One of the best shows on television right now for teens and their families is MTV’s “When I Was 17.” It’s as simple as the title. Celebrities talk about what they were doing when they were 17 years old. Participants include Drake, Kevin Jonas, Katharine McPhee, Bret Michaels, Queen Latifah, and Lucacris. Whether the stories they tell are about big dreams and opportunities or big fears and failures or both, they are utterly engrossing and inspiring. And they are ideal lead-ins to important conversations about hard work, ambition, taking chances, and dealing with consequences.
Thanks to Ben Ohmart for reminding us of the unjustly neglected Judy Canova. He specializes in books about golden-age era performers, and he is the author of a new biography of the “Ozark nightingale,” Judy Canova: Singin’ in the Corn!. It covers the career of an actress and singer who was one of the most popular performers of the 1930’s-40’s, with not one but two stars on the Hollywood Walk of Fame, honoring her performances on radio and in film. She starred in her own top-ten radio show for twelve years and appeared in the Zeigfield Follies.
Perhaps it is because the character she created seems old-fashioned that she is not as well known as other stars of her era. Canova played what in those days was called a “country bumpkin” or “hillbilly” or a “hick,” a forthright, uneducated, woman from the country who was loud, naive, enthusiastic, and unfailingly good-hearted. Canova was a gifted comic performer and singer and I am delighted that this book, with research including interviews with friends, family, and co-workers, does justice to her talent.
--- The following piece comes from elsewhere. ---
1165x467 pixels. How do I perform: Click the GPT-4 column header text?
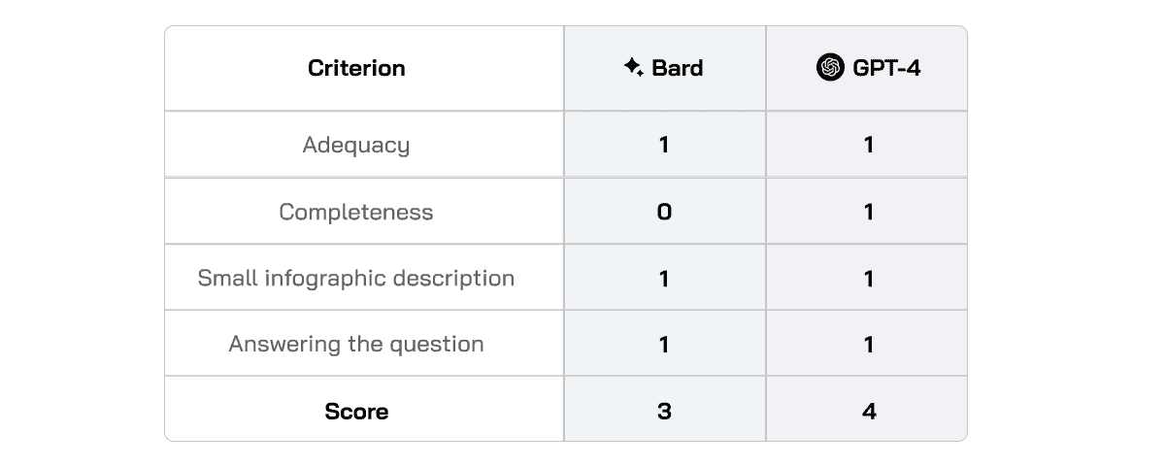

The author was kind enough to answer my questions:
How did you come to specialize in writing about 1930’s and 40’s entertainers?
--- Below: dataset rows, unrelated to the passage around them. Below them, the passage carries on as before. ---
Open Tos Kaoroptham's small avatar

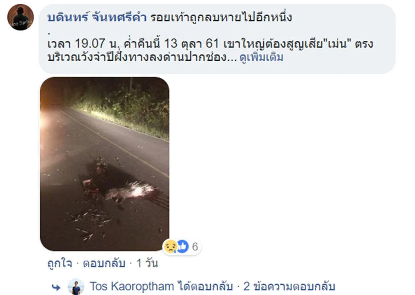click(76, 287)

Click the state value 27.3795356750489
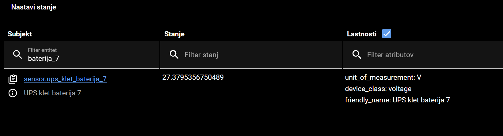coord(193,77)
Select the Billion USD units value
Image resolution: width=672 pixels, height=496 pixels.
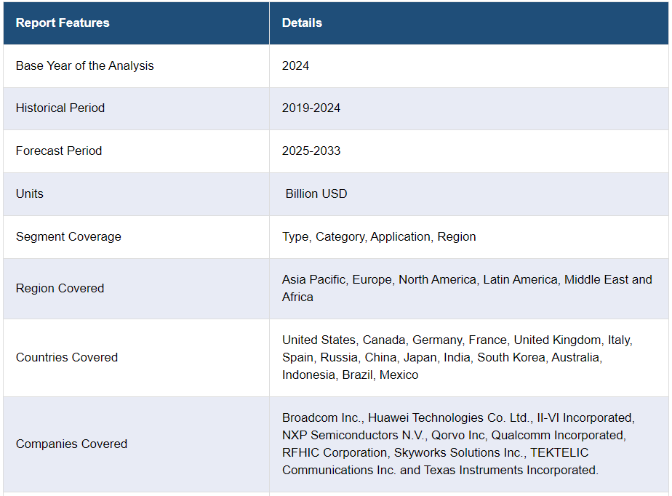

I began listening to radio shows after I found an interesting looking set of tapes in a Waldenbooks when I was about 9 or 10. Jack Benny, Fibber McGee, Abbott and Costello, and Duffy’s Tavern were in that set. I was hooked with the pace and cleverness immediately. That made me pay attention to the old b&w films – Abbott and Costello – that were played on WGN every Saturday afternoon which I’d watch religiously after delivering newspapers.
Transfer this 15 years later when I was a would-be writer trying to carve myself into the niche of screenplays, poetry and plays – the trinity of most unnecessary writing – and getting nowhere. I found out online in 2000 that Charles Stumpf had written a book on Fibber. I wrote to him for a signed book (we were both living in PA), and from there, he showed me that it was possible to combine loves. A love of old films and a love of writing. It’s hard to believe that was 10 years ago already!
How did Judy Canova develop her character as the pig-tailed country hick?
That seemed to come from her surroundings. Like me, she grew up in the south, and though of course she didn’t quite speak like the thick hick we all know and love, she did realize that the southern character, as stereotyped and sometimes true, was inherently funny, and worthy of showcasing to the world. In reality, Judy had a real sense of style that you can see in the glamor and “ordinary” photos in my book, when she wasn’t on stage playing for laughs.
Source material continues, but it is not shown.